• **EXTRACT TO READ**:
────────────────────────────────────────
Julie Cassidy

A current research project being undertaken by Julie Cassidy, Professor of Law and Taxation in the Department of Commercial Law at the University of Auckland Business School.

The role of Māori Tikanga values in corporate governance

An impromptu audience comment at an Auckland Law School symposium on corporate governance led Professor Julie Cassidy down a new and exciting path to her current research project.

The comment was “Maybe we can learn from Māori values”. Julie’s presentation quickly took a sharp left turn, as she explained to a largely Australian audience what Māori governance values are and how they differ from corporate governance law under the Companies Act 1993.

According to “hard law” regulations, shareholders’ interests are foremost and hence the major imperative for companies is profit. “Soft law”, on the other hand, relies on a code of ethics, which on its own is not enforceable. However, there is a middle way – a hybrid of hard and soft law, based on the OECD model 2004, now adopted by the Financial Markets Authority New Zealand (FMA) and the New Zealand Stock Exchange (NZX).
────────────────────────────────────────
• **SUPPLIED MATERIAL**:
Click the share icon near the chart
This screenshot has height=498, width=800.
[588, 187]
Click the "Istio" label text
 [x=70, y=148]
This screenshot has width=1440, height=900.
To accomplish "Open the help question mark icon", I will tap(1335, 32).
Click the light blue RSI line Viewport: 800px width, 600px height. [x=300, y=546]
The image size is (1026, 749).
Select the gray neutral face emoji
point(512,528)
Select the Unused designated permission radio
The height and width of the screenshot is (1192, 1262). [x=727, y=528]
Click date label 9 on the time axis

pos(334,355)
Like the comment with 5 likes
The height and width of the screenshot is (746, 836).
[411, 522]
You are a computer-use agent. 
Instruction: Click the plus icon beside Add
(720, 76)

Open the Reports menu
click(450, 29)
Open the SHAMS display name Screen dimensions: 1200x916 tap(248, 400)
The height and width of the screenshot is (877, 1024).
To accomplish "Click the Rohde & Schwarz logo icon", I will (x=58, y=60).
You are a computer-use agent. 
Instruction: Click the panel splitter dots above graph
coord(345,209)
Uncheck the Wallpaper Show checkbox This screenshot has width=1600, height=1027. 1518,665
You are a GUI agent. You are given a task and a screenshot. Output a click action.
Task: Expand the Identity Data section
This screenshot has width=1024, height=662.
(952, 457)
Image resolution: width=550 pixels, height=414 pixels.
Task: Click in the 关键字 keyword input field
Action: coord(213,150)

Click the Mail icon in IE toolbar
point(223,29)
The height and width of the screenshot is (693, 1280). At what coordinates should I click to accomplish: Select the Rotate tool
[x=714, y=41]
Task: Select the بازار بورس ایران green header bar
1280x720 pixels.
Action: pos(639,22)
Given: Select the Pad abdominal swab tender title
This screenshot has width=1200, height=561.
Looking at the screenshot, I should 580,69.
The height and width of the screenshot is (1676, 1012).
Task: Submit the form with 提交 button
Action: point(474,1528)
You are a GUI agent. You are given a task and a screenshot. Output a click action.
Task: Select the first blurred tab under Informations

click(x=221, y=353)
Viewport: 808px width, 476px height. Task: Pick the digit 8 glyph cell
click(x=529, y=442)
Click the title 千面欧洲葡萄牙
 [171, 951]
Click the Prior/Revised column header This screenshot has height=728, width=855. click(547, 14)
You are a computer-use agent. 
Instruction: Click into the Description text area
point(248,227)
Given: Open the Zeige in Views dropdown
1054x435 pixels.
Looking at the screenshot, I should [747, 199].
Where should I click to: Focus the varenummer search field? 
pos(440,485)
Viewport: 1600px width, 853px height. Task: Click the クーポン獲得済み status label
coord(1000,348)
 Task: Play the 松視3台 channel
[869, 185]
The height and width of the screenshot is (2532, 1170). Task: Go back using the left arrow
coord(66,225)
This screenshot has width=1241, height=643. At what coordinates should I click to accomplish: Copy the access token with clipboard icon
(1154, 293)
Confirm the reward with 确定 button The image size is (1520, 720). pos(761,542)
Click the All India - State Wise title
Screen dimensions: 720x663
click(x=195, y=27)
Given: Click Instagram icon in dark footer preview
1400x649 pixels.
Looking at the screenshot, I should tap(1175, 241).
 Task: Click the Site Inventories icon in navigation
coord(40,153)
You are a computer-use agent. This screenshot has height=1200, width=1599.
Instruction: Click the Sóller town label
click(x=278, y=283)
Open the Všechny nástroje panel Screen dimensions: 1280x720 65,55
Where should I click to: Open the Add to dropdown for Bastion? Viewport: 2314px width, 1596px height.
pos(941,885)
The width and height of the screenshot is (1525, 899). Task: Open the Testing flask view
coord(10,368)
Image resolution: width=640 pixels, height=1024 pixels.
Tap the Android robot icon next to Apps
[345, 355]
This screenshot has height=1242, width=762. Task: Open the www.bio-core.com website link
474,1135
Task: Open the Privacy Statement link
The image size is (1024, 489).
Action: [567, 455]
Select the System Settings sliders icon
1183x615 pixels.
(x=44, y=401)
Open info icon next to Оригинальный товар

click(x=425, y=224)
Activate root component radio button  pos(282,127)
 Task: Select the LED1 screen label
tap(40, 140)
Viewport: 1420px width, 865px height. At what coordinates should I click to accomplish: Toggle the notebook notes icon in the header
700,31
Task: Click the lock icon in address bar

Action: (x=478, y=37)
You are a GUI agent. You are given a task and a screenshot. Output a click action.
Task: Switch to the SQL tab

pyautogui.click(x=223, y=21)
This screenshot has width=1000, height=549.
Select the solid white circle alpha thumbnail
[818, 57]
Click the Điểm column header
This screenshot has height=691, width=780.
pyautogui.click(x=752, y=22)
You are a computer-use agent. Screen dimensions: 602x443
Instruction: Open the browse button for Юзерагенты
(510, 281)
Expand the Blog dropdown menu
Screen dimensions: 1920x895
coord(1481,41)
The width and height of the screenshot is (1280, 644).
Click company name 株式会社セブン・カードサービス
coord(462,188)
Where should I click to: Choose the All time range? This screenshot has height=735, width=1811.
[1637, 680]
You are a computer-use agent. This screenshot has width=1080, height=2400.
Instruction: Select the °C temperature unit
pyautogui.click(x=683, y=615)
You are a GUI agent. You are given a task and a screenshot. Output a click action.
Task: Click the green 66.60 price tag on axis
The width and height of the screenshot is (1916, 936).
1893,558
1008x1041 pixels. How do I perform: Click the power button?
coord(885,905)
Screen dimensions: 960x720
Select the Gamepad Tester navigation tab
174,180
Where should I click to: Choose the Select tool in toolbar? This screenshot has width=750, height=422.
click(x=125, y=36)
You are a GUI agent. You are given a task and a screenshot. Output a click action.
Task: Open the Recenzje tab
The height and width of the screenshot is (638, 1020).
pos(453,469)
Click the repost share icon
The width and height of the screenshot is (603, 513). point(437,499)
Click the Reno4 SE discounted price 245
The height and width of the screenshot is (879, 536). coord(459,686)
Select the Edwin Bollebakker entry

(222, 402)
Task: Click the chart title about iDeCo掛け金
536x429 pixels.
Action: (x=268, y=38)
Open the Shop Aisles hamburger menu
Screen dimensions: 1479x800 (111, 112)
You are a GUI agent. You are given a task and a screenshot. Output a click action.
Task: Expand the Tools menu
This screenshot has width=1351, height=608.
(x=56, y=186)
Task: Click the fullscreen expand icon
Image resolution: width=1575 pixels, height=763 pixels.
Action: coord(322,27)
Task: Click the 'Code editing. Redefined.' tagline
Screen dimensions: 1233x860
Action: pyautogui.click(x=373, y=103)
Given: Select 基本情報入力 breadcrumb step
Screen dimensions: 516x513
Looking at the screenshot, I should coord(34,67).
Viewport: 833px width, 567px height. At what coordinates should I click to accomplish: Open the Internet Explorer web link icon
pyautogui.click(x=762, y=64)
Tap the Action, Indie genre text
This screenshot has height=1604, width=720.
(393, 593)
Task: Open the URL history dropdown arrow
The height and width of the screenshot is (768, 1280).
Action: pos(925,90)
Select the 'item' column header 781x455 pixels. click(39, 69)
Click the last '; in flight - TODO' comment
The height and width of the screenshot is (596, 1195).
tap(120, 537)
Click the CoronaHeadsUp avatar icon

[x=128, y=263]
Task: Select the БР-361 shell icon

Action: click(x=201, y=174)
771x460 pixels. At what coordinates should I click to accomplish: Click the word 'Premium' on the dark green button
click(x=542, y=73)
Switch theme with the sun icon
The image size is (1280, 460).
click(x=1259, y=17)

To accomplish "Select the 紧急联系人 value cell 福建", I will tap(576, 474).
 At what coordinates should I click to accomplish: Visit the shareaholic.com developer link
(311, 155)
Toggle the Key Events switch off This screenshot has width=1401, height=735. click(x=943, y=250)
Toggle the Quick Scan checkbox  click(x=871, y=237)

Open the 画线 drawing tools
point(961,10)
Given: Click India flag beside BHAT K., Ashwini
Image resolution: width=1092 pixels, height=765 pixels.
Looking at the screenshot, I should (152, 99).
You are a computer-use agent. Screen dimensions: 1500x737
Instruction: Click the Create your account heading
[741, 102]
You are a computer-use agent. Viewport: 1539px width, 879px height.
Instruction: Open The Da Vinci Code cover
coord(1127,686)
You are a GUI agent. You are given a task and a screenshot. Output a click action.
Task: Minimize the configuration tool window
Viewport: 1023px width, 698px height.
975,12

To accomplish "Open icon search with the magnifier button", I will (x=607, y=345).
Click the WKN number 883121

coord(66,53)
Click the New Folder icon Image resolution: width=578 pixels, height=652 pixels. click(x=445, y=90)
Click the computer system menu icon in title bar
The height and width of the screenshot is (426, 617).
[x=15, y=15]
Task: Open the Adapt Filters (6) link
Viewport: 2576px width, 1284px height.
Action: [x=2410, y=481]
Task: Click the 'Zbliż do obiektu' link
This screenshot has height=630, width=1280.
────────────────────────────────────────
• **WHAT IS NEEDED**: Can you output the passage from the text above on Māori values in corporate governance, from "A current research" up to and including "Auckland Business School.", copied word for word?

• **TASK SOLUTION**:
A current research project being undertaken by Julie Cassidy, Professor of Law and Taxation in the Department of Commercial Law at the University of Auckland Business School.